• **STUDY MATERIAL**:
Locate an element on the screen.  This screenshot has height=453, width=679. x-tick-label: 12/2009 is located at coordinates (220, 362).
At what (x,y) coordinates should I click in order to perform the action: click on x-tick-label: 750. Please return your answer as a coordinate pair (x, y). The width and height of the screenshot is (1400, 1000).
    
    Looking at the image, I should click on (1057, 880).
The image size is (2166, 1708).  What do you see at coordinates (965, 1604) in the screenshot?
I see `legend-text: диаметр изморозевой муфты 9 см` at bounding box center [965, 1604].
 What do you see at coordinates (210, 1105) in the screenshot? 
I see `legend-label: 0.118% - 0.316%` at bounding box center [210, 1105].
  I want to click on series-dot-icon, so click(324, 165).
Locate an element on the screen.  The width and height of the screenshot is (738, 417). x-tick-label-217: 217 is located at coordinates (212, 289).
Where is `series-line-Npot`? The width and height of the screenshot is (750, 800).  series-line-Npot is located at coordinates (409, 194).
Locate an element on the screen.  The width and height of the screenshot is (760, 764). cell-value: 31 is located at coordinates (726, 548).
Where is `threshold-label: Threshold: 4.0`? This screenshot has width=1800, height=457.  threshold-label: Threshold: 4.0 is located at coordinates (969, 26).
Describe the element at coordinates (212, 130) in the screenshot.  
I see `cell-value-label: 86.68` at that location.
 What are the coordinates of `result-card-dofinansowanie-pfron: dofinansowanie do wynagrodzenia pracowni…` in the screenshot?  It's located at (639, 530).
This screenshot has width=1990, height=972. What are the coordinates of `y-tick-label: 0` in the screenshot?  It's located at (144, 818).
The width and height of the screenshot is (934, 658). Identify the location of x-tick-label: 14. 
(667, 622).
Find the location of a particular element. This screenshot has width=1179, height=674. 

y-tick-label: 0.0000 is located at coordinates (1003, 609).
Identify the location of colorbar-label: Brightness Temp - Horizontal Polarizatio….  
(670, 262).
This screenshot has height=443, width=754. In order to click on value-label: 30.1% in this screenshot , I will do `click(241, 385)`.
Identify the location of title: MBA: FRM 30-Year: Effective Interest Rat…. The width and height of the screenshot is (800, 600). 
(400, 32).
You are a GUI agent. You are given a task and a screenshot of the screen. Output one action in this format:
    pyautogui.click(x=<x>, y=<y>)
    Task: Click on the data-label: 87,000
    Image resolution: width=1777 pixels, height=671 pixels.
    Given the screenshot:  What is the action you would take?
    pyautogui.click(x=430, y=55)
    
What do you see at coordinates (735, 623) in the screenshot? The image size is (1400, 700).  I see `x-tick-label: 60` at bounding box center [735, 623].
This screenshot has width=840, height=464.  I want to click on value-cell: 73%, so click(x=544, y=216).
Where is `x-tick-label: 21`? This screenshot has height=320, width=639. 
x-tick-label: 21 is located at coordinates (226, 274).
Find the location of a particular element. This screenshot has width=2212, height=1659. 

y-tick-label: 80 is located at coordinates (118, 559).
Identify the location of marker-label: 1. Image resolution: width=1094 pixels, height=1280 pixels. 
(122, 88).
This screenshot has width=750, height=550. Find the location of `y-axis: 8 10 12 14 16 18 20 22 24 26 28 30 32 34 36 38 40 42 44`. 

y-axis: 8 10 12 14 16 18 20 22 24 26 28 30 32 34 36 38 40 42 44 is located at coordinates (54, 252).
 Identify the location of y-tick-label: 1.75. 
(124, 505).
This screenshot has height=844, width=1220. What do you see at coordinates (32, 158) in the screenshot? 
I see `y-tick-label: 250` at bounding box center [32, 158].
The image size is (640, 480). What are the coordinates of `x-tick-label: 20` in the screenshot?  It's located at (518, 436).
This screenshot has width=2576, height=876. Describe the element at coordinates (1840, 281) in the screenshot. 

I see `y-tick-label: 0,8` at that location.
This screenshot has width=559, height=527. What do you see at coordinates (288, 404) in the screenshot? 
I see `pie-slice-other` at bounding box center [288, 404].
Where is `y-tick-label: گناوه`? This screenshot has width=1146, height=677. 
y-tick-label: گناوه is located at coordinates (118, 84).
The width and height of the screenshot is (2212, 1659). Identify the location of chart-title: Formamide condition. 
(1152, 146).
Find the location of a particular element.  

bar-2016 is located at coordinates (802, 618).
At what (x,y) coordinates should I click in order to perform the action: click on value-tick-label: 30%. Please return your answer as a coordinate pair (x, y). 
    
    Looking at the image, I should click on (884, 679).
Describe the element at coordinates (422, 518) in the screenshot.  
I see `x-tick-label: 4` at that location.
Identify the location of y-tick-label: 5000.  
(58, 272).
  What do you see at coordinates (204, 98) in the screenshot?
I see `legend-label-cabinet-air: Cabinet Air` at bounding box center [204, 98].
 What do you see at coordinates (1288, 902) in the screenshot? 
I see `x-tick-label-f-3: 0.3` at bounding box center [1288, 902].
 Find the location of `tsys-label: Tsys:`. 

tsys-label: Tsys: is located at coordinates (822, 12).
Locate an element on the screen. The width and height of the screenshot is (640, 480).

• **TASK TO CARRY OUT**: Recast the entries above as a JSON list of strings, with one string per line and blank lines left out.

• **EXERCISE SOLUTION**:
[
  "Locate an element on the screen.  This screenshot has height=453, width=679. x-tick-label: 12/2009 is located at coordinates (220, 362).",
  "At what (x,y) coordinates should I click in order to perform the action: click on x-tick-label: 750. Please return your answer as a coordinate pair (x, y). The width and height of the screenshot is (1400, 1000).",
  "    Looking at the image, I should click on (1057, 880).",
  "The image size is (2166, 1708).  What do you see at coordinates (965, 1604) in the screenshot?",
  "I see `legend-text: диаметр изморозевой муфты 9 см` at bounding box center [965, 1604].",
  " What do you see at coordinates (210, 1105) in the screenshot? ",
  "I see `legend-label: 0.118% - 0.316%` at bounding box center [210, 1105].",
  "  I want to click on series-dot-icon, so click(324, 165).",
  "Locate an element on the screen.  The width and height of the screenshot is (738, 417). x-tick-label-217: 217 is located at coordinates (212, 289).",
  "Where is `series-line-Npot`? The width and height of the screenshot is (750, 800).  series-line-Npot is located at coordinates (409, 194).",
  "Locate an element on the screen.  The width and height of the screenshot is (760, 764). cell-value: 31 is located at coordinates (726, 548).",
  "Where is `threshold-label: Threshold: 4.0`? This screenshot has width=1800, height=457.  threshold-label: Threshold: 4.0 is located at coordinates (969, 26).",
  "Describe the element at coordinates (212, 130) in the screenshot.  ",
  "I see `cell-value-label: 86.68` at that location.",
  " What are the coordinates of `result-card-dofinansowanie-pfron: dofinansowanie do wynagrodzenia pracowni…` in the screenshot?  It's located at (639, 530).",
  "This screenshot has width=1990, height=972. What are the coordinates of `y-tick-label: 0` in the screenshot?  It's located at (144, 818).",
  "The width and height of the screenshot is (934, 658). Identify the location of x-tick-label: 14. ",
  "(667, 622).",
  "Find the location of a particular element. This screenshot has width=1179, height=674. ",
  "y-tick-label: 0.0000 is located at coordinates (1003, 609).",
  "Identify the location of colorbar-label: Brightness Temp - Horizontal Polarizatio….  ",
  "(670, 262).",
  "This screenshot has height=443, width=754. In order to click on value-label: 30.1% in this screenshot , I will do `click(241, 385)`.",
  "Identify the location of title: MBA: FRM 30-Year: Effective Interest Rat…. The width and height of the screenshot is (800, 600). ",
  "(400, 32).",
  "You are a GUI agent. You are given a task and a screenshot of the screen. Output one action in this format:",
  "    pyautogui.click(x=<x>, y=<y>)",
  "    Task: Click on the data-label: 87,000",
  "    Image resolution: width=1777 pixels, height=671 pixels.",
  "    Given the screenshot:  What is the action you would take?",
  "    pyautogui.click(x=430, y=55)",
  "What do you see at coordinates (735, 623) in the screenshot? The image size is (1400, 700).  I see `x-tick-label: 60` at bounding box center [735, 623].",
  "This screenshot has width=840, height=464.  I want to click on value-cell: 73%, so click(x=544, y=216).",
  "Where is `x-tick-label: 21`? This screenshot has height=320, width=639. ",
  "x-tick-label: 21 is located at coordinates (226, 274).",
  "Find the location of a particular element. This screenshot has width=2212, height=1659. ",
  "y-tick-label: 80 is located at coordinates (118, 559).",
  "Identify the location of marker-label: 1. Image resolution: width=1094 pixels, height=1280 pixels. ",
  "(122, 88).",
  "This screenshot has width=750, height=550. Find the location of `y-axis: 8 10 12 14 16 18 20 22 24 26 28 30 32 34 36 38 40 42 44`. ",
  "y-axis: 8 10 12 14 16 18 20 22 24 26 28 30 32 34 36 38 40 42 44 is located at coordinates (54, 252).",
  " Identify the location of y-tick-label: 1.75. ",
  "(124, 505).",
  "This screenshot has height=844, width=1220. What do you see at coordinates (32, 158) in the screenshot? ",
  "I see `y-tick-label: 250` at bounding box center [32, 158].",
  "The image size is (640, 480). What are the coordinates of `x-tick-label: 20` in the screenshot?  It's located at (518, 436).",
  "This screenshot has width=2576, height=876. Describe the element at coordinates (1840, 281) in the screenshot. ",
  "I see `y-tick-label: 0,8` at that location.",
  "This screenshot has width=559, height=527. What do you see at coordinates (288, 404) in the screenshot? ",
  "I see `pie-slice-other` at bounding box center [288, 404].",
  "Where is `y-tick-label: گناوه`? This screenshot has width=1146, height=677. ",
  "y-tick-label: گناوه is located at coordinates (118, 84).",
  "The width and height of the screenshot is (2212, 1659). Identify the location of chart-title: Formamide condition. ",
  "(1152, 146).",
  "Find the location of a particular element.  ",
  "bar-2016 is located at coordinates (802, 618).",
  "At what (x,y) coordinates should I click in order to perform the action: click on value-tick-label: 30%. Please return your answer as a coordinate pair (x, y). ",
  "    Looking at the image, I should click on (884, 679).",
  "Describe the element at coordinates (422, 518) in the screenshot.  ",
  "I see `x-tick-label: 4` at that location.",
  "Identify the location of y-tick-label: 5000.  ",
  "(58, 272).",
  "  What do you see at coordinates (204, 98) in the screenshot?",
  "I see `legend-label-cabinet-air: Cabinet Air` at bounding box center [204, 98].",
  " What do you see at coordinates (1288, 902) in the screenshot? ",
  "I see `x-tick-label-f-3: 0.3` at bounding box center [1288, 902].",
  " Find the location of `tsys-label: Tsys:`. ",
  "tsys-label: Tsys: is located at coordinates (822, 12).",
  "Locate an element on the screen. The width and height of the screenshot is (640, 480)."
]